Jak opisuje, przypadkiem został świadkiem przemocy w stosunku do kobiety. Młody mężczyzna miał szarpać, poniżać i uderzyć dziewczynę. Dziennikarz bohatersko postanowił interweniować. Z jego relacji wynika, że mało brakowało, a i on zostałby uderzony. Uratowała go znana twarz. Po wysłuchaniu wielokrotnych gróźb, postanowił powiadomić policję. Nie jest jednak zadowolony z przebiegu interwencji. Polskiemu wymiarowi sprawiedliwości zarzuca nieudolność i niedostateczną ochronę obywateli. Redaktor zapowiedział, że planuje wytoczyć proces obrażającemu go mężczyźnie.

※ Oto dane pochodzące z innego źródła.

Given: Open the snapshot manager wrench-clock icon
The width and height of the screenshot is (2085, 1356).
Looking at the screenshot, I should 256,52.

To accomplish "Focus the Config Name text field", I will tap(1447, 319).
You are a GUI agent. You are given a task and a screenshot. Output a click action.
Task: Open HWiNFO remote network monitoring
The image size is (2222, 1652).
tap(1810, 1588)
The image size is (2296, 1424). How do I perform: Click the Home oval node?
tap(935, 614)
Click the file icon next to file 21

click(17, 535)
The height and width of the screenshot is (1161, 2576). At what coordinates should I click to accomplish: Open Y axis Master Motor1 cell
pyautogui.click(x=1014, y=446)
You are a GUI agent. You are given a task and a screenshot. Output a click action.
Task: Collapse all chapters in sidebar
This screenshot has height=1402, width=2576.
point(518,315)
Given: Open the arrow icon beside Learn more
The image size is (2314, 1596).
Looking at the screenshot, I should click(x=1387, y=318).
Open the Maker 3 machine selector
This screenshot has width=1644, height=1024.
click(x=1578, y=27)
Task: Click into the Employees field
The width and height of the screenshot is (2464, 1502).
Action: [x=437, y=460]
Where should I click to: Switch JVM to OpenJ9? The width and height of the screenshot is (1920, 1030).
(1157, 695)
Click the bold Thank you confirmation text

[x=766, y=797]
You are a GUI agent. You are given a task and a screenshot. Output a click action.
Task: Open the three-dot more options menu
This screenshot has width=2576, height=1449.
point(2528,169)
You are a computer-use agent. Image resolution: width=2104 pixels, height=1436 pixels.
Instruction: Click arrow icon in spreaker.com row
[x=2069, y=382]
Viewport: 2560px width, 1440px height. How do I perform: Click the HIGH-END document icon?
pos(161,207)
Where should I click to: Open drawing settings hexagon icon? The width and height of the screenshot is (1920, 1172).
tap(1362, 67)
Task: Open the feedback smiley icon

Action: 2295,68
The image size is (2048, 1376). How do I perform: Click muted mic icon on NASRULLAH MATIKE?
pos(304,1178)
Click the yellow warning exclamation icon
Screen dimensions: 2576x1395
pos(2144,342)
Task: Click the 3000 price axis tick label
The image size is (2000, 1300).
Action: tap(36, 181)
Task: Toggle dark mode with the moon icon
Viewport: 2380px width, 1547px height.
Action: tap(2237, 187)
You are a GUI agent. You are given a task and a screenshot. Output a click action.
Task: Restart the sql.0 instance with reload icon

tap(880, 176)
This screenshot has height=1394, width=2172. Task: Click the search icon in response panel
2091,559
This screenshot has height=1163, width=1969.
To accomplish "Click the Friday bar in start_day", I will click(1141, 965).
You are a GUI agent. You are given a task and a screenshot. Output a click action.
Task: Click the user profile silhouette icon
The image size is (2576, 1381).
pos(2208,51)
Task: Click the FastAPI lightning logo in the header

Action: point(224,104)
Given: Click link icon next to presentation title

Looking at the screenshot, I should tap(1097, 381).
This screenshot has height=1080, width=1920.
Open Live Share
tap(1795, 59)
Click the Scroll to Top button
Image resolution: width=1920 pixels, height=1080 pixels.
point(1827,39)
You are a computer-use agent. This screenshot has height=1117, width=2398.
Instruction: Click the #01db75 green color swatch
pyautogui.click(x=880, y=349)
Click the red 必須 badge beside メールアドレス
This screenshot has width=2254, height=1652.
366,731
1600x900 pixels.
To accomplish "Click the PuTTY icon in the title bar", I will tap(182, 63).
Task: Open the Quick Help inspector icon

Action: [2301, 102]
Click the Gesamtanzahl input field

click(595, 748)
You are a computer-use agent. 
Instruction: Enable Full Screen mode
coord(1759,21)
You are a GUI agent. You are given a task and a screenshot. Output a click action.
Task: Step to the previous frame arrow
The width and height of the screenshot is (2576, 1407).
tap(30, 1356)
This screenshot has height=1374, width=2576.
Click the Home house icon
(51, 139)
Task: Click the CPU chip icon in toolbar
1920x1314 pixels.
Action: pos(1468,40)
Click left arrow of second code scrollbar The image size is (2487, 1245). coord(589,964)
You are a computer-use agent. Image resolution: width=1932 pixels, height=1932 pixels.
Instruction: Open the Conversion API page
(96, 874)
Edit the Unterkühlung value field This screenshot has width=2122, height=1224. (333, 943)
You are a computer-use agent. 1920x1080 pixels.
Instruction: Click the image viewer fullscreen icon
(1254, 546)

Kamilowi Durczokowi większość internautów gratuluje obywatelskiej postawy. Trzeba przyznać, że według opisu sytuacji postąpił bardzo odważnie. Część komentujących zwraca uwagę, że opowiadanie o bohaterskich czynach pomoże mu wrócić do mediów i ocieplić wizerunek - sugerują nawet, że opisywana sytuacja to jedynie akcja marketingowa.
W marcu ubiegłego roku dziennikarz rozstał się ze stacją TVN w atmosferze skandalu i wycofał się z życia publicznego. Medialna afera wybuchła po publikacjach, w których zarzucono mu mobbing i molestowanie pracowników, a także przebywanie w mieszkaniu znajomej, w którym znaleziono treści pornograficzne i biały proszek. Sąd nakazał dziennikarzom i wydawcom "Wprost" przeprosić Durczoka i zapłacić mu 500 tys. zł odszkodowania.
Niedługo do księgarni trafi także książka Durczoka, opisująca jego wersję słynnej afery. Uda mu się odzyskać dobre imię?